Ontario's 'slow and steady' deficit-reduction will not win the race
In the spring, the Ford government tabled its 2019/20 budget, which included a five-year plan to balance Ontario’s budget. The government’s decision to continue to run budget deficits for such a long time carries significant risks and will place substantial new burdens (in the form of debt interest payments) on future Ontario taxpayers. Indeed, in crucial respects the government’s gradualist approach to deficit-reduction is similar to the fiscal policies of its predecessors including the Wynne government.
Let’s start with the most obvious downside of the government’s “slow and steady” approach to deficit-reduction, which is the large increase in debt Ontario will incur as a result. Indeed, Ontario’s debt burden is forecasted to increase by $48.2 billion between 2018 and 2023 when the province’s net debt is expected to reach $390 billion. The consequence of so much debt? Annual interest costs will rise to $15.5 billion annually. That’s money that becomes unavailable for other important priorities and services Ontarians enjoy.
Second, taking a slow approach increases the risk that, at some point, the economy will underperform relative to expectations. A five-year plan relies on the economy growing as expected for half a decade. A big slowdown or recession will quickly derail the Ford government’s plan, debt will climb even higher, and the balanced budget will be pushed even further down the road.
Canadian history underscores these points. Historically, the most successful deficit-elimination efforts tend to be fast-moving, with timelines of two to three years—not a half-decade or more. The successful deficit eliminations of the 1990s, for instance, which occurred at the federal level and in many provinces, swiftly eliminated large deficits in two or three years.
Our history is also replete with counter-examples of unsuccessful deficit-reduction strategies. Consider Ontario which, under premiers McGuinty and Wynne, laid out a seven-year plan to eliminate the deficit early this decade with a distant target date of 2017/18. The result? The deficit never actually wound up balanced and Ontario’s debt ballooned.
It’s therefore discouraging and surprising that the Ford government’s deficit-reduction strategy is so similar to that of its predecessors. Consider that over the five-year period starting in 2011, the McGuinty and Wynne governments annual deficit-reduction averaged $2.38 billion annually—small potatoes compared to the $19 billion peak deficit Ontario faced at the end of the 2008/09 recession.
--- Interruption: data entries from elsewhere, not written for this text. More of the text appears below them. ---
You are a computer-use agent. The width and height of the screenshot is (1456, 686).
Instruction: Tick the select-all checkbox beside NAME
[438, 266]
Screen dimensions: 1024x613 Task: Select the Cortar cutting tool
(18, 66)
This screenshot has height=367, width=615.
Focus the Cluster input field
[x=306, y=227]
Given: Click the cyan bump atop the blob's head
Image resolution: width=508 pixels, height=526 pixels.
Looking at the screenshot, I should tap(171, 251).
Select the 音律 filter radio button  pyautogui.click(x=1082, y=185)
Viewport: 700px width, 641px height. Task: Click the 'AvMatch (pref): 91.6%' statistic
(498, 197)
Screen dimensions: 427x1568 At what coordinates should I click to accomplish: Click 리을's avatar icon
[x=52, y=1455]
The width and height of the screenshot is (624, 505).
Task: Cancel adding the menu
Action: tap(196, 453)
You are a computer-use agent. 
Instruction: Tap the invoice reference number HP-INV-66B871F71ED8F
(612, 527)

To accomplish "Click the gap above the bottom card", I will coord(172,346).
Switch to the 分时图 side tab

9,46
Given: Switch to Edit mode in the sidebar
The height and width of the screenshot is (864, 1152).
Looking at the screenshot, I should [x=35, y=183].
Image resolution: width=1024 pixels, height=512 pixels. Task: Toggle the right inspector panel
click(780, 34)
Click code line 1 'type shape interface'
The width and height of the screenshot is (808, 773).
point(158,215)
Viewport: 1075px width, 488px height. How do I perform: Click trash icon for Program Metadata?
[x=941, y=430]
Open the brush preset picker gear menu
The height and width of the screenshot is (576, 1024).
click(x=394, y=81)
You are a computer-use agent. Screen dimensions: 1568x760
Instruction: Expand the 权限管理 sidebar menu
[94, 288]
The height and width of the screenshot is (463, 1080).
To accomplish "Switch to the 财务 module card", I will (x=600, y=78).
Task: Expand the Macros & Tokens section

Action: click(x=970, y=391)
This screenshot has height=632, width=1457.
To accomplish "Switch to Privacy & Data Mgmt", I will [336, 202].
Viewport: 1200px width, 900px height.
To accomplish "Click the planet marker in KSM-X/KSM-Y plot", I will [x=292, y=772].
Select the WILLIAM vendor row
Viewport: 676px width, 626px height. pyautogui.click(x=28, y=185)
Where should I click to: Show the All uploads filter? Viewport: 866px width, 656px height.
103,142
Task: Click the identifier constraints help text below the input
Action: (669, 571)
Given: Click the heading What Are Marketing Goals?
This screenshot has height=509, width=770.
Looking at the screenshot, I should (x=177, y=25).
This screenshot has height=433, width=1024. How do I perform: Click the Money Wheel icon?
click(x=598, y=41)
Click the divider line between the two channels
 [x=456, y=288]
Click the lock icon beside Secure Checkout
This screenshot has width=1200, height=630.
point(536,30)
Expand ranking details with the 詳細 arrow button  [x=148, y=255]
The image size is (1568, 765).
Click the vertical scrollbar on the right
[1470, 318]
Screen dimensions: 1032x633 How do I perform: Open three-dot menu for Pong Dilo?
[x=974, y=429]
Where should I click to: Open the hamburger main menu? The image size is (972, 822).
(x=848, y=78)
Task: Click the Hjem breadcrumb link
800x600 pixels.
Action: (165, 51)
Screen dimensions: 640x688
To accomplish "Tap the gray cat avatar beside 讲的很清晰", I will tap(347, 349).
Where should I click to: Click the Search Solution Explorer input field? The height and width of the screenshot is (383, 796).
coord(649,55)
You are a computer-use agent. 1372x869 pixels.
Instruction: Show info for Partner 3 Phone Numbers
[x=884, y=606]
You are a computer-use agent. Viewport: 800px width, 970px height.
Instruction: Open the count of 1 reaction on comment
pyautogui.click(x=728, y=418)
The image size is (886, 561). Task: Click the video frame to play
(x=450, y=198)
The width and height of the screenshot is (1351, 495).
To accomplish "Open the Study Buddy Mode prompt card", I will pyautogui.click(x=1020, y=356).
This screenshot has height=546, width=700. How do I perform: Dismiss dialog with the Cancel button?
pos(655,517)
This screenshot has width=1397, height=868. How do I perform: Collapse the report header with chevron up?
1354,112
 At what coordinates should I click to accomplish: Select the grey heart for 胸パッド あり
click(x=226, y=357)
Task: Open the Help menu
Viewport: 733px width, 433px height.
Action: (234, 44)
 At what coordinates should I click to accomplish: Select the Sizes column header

As for the Ford government’s plan? It calls for almost the exact same rate of deficit-reduction—$2.41 billion per year. Consequently, Ontario is expected to face budget deficits every year in the Ford government’s first term.
To be sure, the 2019/20 budget represented a step forward from the unrestrained spending of recent years under Premier Wynne. But it’s not nearly enough, and reflects a failure on the government’s part to learn the lessons of Canadian history about how best to eliminate a large deficit. To regain its long-lost reputation for sound public finances, Ontario needs further reforms and spending reductions.